Monday, November 10, 2008

Educational Gaming

The reading that interested me most out of this set was Gee's "Is playing video games a waste of time," which explored what people actually learn when they game. As Gee describes his son's experience learning new strategies and approaches to the game Pikmin, he says, "What we are dealing with here is talk and thinking about the (internal) design of the game, about the game as a complex system of interrelated parts meant to engage and even manipulate the player in certain ways. This is metalevel thinking, thinking about the game as a system and a designed space, and not just playing within the game moment by moment" (42).

I had this afternoon free thanks to a canceled class, and I convinced a friend to let me try out his Playstation 3. He suggested I try playing Madagascar, which is based on the Dreamworks children's movie of the same name, so I did. I immediately got sucked in by the learning design built into the game; it gives you an opportunity to play each character before you really get into the "story" behind the game. It reminded me very much of software workshops I've done in the past for software; it's useless to tell people which button does what if they have no frame of reference for it. I always come up with some exercise for them to do, using real data and producing real documents.

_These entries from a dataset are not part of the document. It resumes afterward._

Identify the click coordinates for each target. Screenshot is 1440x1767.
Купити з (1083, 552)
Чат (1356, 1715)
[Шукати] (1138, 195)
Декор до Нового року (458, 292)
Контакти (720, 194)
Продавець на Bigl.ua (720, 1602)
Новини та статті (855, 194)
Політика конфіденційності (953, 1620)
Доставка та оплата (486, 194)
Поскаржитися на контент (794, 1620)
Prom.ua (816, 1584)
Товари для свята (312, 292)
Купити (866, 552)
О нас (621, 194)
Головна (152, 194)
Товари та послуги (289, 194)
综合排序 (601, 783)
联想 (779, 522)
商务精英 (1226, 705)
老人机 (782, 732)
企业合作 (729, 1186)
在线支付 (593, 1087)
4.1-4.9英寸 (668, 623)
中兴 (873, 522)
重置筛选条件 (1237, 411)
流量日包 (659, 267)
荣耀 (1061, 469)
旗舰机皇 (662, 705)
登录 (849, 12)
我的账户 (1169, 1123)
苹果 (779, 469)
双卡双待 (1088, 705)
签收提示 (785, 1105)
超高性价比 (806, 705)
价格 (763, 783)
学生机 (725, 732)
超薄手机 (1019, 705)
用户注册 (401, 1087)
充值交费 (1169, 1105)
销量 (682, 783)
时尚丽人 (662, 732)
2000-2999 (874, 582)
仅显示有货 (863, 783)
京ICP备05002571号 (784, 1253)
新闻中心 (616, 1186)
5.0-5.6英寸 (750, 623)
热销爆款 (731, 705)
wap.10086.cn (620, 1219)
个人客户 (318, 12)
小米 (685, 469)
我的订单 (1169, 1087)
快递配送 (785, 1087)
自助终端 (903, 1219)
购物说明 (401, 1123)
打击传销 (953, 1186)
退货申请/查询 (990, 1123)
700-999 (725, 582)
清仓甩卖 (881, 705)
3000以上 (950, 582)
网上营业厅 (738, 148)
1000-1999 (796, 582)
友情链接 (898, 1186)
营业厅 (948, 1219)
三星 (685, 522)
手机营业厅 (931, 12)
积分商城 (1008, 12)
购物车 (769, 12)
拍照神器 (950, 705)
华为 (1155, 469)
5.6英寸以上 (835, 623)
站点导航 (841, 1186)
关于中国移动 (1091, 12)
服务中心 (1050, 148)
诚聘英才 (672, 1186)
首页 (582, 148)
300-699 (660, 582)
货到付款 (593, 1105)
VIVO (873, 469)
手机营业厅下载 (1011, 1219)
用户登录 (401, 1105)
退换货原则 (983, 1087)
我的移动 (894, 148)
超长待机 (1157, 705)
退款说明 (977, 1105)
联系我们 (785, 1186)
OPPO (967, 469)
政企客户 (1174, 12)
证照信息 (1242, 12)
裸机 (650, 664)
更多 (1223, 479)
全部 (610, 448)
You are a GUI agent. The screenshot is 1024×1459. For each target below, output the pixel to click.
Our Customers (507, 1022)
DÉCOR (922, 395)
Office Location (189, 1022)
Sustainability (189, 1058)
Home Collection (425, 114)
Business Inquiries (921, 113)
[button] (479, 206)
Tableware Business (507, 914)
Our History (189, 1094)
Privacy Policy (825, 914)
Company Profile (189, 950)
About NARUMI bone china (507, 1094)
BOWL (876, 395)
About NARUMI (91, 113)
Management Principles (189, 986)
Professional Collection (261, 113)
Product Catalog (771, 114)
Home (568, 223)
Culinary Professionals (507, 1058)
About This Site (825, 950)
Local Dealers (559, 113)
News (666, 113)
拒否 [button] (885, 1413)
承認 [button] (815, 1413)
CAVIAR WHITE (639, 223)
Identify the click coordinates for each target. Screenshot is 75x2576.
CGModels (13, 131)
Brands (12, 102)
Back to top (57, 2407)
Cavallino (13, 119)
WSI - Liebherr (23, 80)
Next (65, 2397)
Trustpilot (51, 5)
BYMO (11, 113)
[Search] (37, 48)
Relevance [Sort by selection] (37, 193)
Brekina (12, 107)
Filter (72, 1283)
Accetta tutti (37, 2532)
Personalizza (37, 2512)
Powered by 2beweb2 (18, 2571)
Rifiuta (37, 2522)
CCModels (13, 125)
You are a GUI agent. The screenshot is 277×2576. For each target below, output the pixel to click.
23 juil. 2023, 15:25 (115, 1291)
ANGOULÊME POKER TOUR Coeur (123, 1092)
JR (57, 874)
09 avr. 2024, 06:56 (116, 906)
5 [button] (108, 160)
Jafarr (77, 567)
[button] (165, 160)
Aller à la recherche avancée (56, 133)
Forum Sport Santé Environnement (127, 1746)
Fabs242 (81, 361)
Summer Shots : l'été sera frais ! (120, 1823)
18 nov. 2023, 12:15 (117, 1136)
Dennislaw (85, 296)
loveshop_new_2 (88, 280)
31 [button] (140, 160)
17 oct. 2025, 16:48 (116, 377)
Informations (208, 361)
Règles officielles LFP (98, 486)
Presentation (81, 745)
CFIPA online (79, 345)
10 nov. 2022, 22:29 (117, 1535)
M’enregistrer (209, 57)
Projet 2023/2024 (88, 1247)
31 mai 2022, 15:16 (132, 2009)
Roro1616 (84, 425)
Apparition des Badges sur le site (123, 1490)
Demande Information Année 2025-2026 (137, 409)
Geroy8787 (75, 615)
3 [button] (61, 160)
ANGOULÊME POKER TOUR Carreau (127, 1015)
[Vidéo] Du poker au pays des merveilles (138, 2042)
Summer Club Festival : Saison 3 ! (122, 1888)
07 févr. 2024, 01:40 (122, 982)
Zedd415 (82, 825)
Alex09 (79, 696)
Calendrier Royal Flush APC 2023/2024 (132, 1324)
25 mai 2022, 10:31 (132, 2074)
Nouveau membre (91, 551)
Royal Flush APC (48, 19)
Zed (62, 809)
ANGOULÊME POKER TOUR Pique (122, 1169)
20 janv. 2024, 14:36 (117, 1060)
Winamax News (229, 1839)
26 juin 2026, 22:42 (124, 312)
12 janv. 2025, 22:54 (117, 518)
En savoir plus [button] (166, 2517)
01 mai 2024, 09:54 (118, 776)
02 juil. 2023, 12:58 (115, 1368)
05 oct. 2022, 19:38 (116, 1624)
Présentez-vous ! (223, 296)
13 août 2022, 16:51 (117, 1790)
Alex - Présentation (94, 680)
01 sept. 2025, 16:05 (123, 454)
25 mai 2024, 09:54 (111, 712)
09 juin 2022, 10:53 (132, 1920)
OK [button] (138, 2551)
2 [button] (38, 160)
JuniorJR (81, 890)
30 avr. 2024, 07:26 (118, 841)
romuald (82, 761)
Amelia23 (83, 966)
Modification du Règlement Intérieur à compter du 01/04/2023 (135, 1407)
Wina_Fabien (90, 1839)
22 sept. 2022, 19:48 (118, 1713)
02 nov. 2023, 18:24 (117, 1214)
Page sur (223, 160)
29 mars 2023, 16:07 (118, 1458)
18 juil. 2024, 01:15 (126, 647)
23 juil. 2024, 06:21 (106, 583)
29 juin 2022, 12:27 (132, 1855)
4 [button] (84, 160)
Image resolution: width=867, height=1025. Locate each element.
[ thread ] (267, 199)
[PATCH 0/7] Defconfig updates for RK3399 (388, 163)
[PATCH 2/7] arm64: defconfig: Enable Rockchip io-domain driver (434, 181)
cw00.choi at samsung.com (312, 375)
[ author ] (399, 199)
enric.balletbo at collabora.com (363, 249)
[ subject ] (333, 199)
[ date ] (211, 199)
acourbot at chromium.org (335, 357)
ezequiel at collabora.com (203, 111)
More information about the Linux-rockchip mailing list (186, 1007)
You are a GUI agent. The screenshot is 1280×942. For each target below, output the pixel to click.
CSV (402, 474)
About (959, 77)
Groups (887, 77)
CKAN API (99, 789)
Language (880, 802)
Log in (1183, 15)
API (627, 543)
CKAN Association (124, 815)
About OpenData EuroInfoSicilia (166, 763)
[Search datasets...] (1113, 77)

When I think about the potential for gaming as an educational tool, I'm primarily thinking in terms of teaching critical thinking about technology, especially software. I've been trying to hammer it into my students' heads all semester to use the Help function and Google to figure out how to do what they want to do in Word and Excel, but not many of them do.

Gaming has the potential to teach people to use trial and error, to look things up and to get help from other people using the same technology for whatever purpose (pleasure or work, or both). It's one of those learning-how-to-learn things, focused on a particular view of (and comfort with) technology.